_Source excerpt_
※ ※ ※

The present invention additionally provides a device for producing encoded video data, the device comprising:

a data collection unit for collecting video data,

a video analysis unit producing a tag identifying the collected video data,

an encoding unit for encoding the collected video data so as to produce at least two sets of encoded data representing different video quality levels, and

a data insertion unit for attaching the tag to each set of encoded video data.

The video analysis unit is preferably arranged for producing a substantially unique tag which may be derived from the collected video data. The tag is attached to each set of output data (encoded video data), such that the relationship of the sets may readily be established. By attaching the tag (or tags) to the data, any dependence upon data packets or other transmission format is removed.

The present invention also provides video system, comprising a device as defined above, as well as a signal comprising a tag as defined above.

The present invention will further be explained below with reference to exemplary embodiments illustrated in the accompanying drawings, in which:

FIG. 1 schematically shows a first embodiment of a multiple layer video decoding device according to the Prior Art.

FIG. 2 schematically shows a second embodiment of a multiple layer video decoding device according to the Prior Art.

※ ※ ※

_Dataset extract_
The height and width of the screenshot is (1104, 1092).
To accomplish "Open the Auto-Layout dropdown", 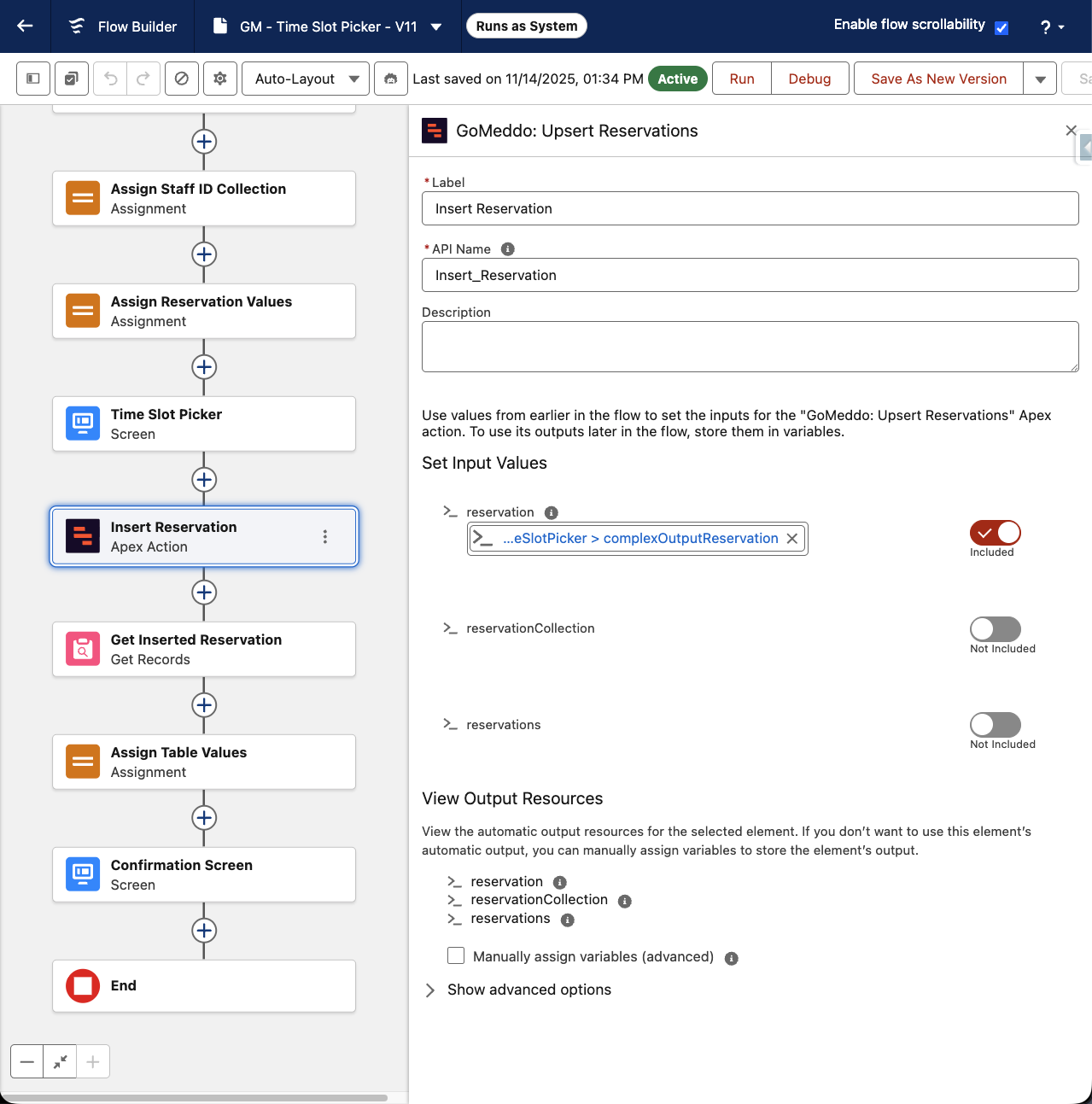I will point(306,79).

※ ※ ※

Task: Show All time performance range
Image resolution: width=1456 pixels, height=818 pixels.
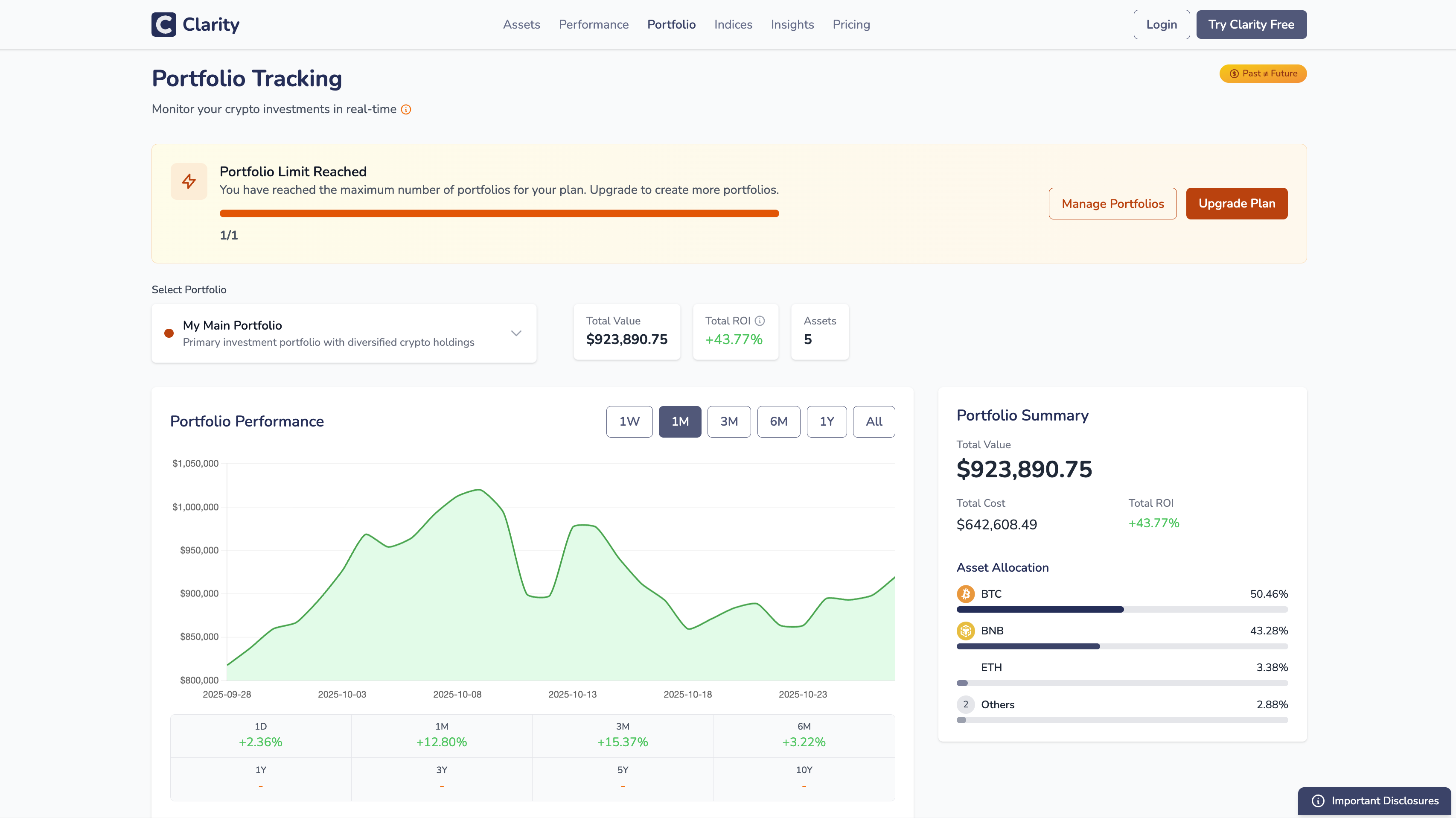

※ ※ ※

_What this exercise asks_
1 – According to the excerpt on encoded video data, what does the data insertion unit do?
2 – Carry on the excerpt on encoded video data, picking up right after its final sentence.
The records have no connection to the text on encoded video data.

_Exercise results_
1 – It attaches the tag to each set of encoded video data.

2 –
FIG. 3 schematically shows a third embodiment of a multiple layer video decoding device according to the Prior Art.

FIG. 4 schematically shows a first embodiment of a video encoding device according to the present invention.

FIG. 5 schematically shows a second embodiment of a video encoding device according to the present invention.

FIG. 6 schematically shows a third embodiment of a video encoding device according to the present invention.

FIG. 7 schematically shows a data element for transmitting or storing scalable video according to the present invention.

FIG. 8 schematically shows a first embodiment of a decoding device according to the present invention.

FIG. 9 schematically shows a second embodiment of a decoding device according to the present invention.

FIG. 10 schematically shows a first embodiment of a video system comprising a decoding device according to the present invention.

FIG. 11 schematically shows a second embodiment of a video system comprising a decoding device according to the present invention.

The Prior Art video decoding device 1″ schematically shown in FIG. 1 comprises a single integrated decoding (DEC) unit 10 having three input terminals for receiving the input signals BL (“Base Layer”), EL1 (“Enhancement Layer 1”) and EL2 (“Enhancement Layer 2”) which together constitute a scalable encoded video signal. Such integrated video decoding units are defined in, for example, the MPEG-4 standard, and are relatively difficult to implement. For this and other reasons, in practice integrated video decoders are replaced with composite decoders, such as illustrated in FIGS. 2 and 3.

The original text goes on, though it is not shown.